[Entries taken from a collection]
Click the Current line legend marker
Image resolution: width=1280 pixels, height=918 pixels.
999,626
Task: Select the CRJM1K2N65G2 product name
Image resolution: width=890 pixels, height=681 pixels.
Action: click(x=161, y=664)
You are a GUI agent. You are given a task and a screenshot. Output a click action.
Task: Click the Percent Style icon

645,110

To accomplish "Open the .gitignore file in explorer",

--

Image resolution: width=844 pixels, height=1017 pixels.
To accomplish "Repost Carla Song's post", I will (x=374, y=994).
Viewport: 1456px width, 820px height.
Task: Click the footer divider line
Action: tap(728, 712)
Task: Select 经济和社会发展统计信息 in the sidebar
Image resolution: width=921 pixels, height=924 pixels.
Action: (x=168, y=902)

TASK GOAL: Produce only the lines from the line containing "You are a GUI" through the line containing "the .gitignore file", inclusive of both, exactly as they stand in the entries above.

RESPONSE TO THE TASK:
You are a GUI agent. You are given a task and a screenshot. Output a click action.
Task: Click the Percent Style icon

645,110

To accomplish "Open the .gitignore file in explorer",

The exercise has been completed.